§ **What this task involves**: Here the job is to transcribe only the lines from the one containing "Where should I" through the last line below, exactly as written; please leave out pictures.

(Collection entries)

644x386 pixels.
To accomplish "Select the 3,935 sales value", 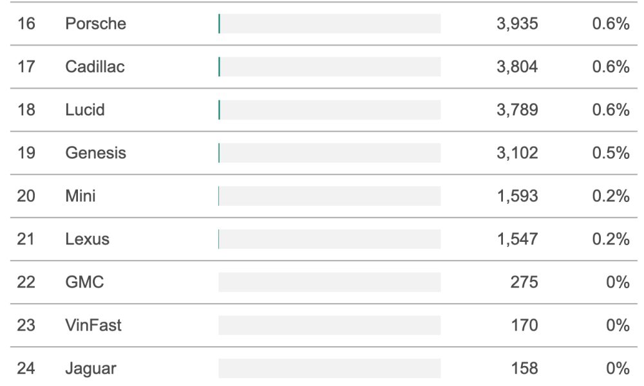I will coord(517,24).
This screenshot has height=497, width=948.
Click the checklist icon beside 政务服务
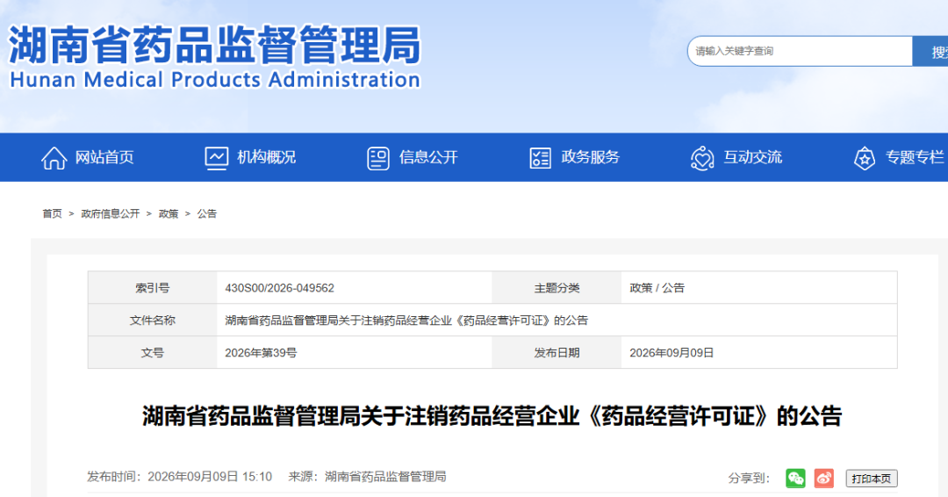point(540,158)
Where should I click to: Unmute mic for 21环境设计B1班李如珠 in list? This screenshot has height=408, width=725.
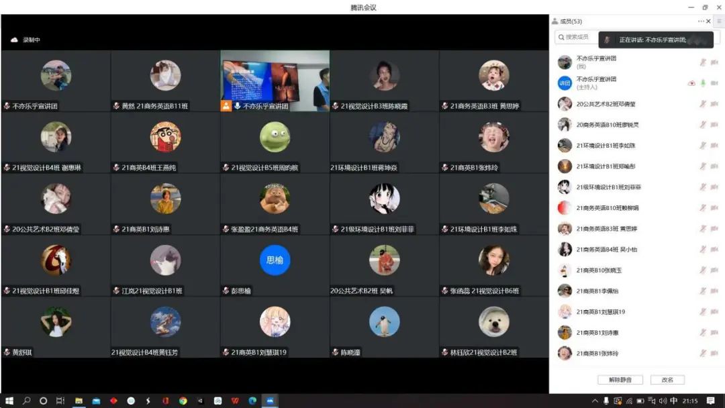[703, 146]
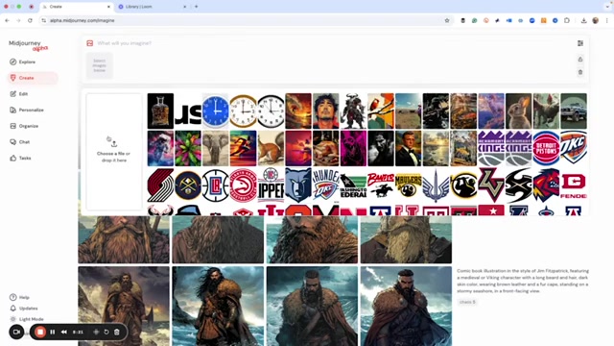Switch to the Library | Loom tab
Image resolution: width=614 pixels, height=346 pixels.
[150, 7]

§ **Written reply**:
Where should I click to: Unmute mic for 21环境设计B1班李如珠 in list? This screenshot has height=408, width=725.
[703, 146]
Switch to the Library | Loom tab
Image resolution: width=614 pixels, height=346 pixels.
[150, 7]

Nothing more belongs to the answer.